EXERCISE PROMPT: Copy the records below word for word, starting at the line that contains "1046x1148 pixels." and ending after the line that contains "Click the @BrainOnPorn handle".

ENTRIES SUPPLIED:

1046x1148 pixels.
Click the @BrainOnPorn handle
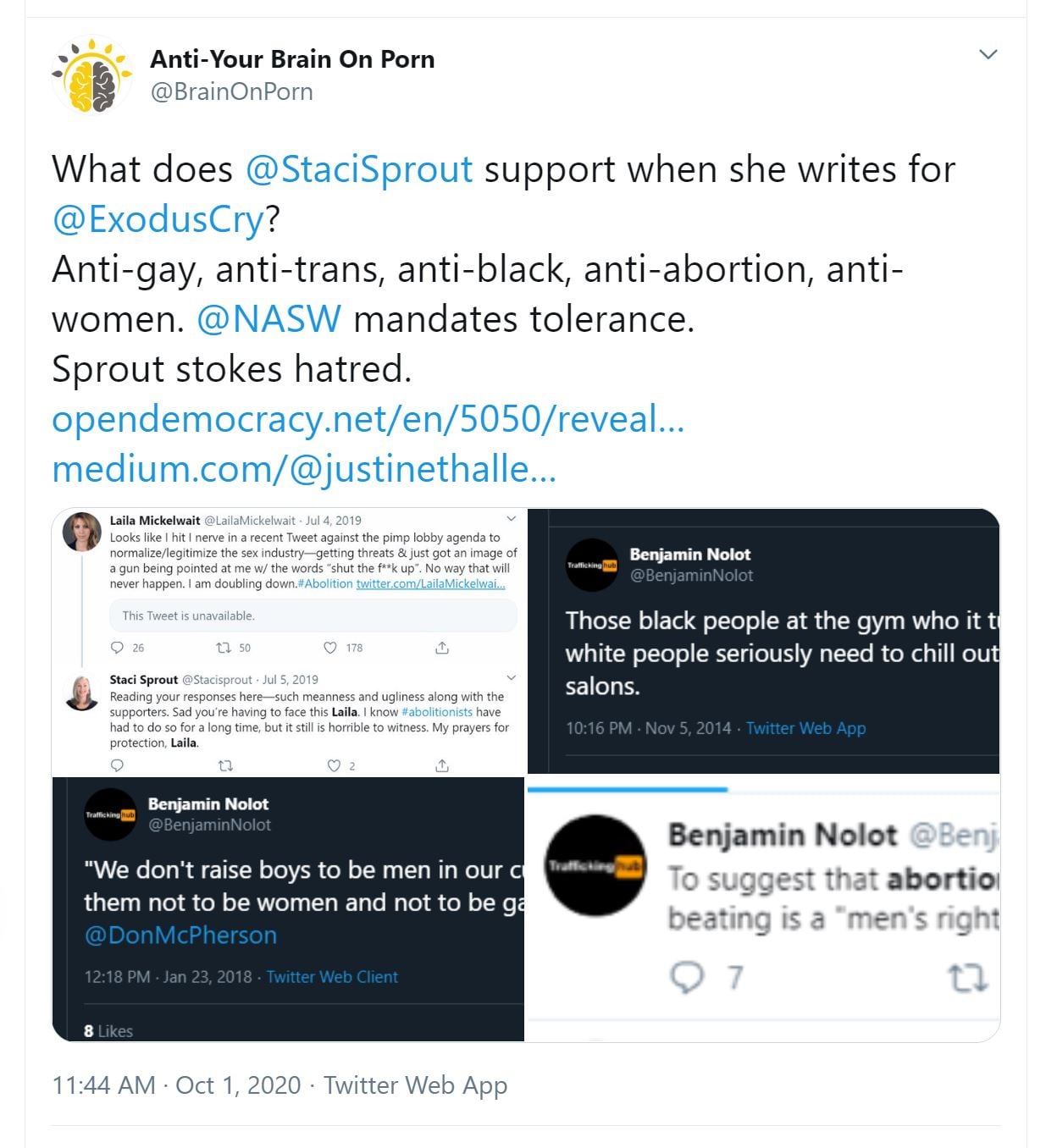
---
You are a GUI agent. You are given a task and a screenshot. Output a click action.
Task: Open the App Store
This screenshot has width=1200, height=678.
* * *
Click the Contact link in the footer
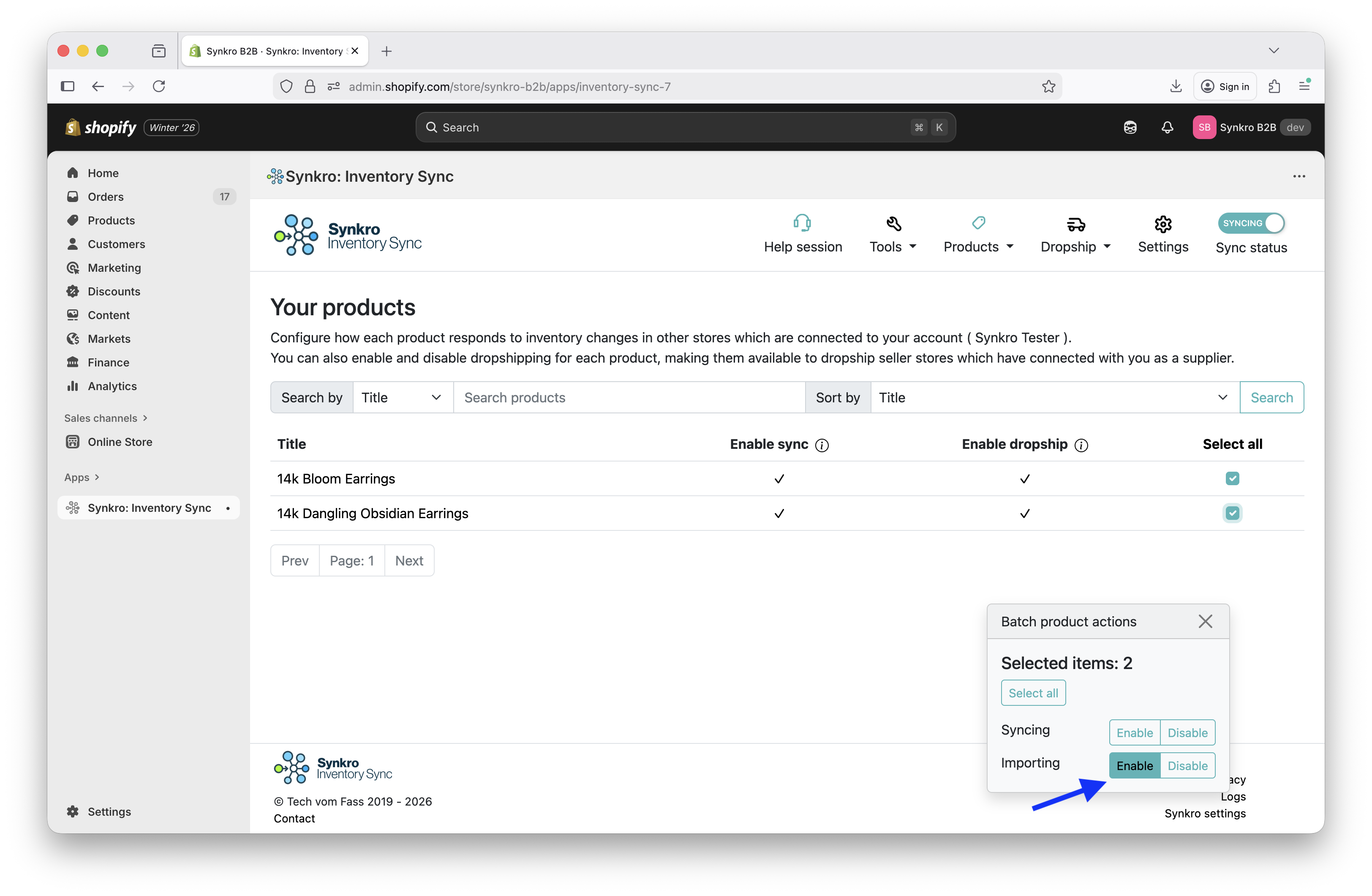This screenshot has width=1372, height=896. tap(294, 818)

FINAL RESULT:
1046x1148 pixels.
Click the @BrainOnPorn handle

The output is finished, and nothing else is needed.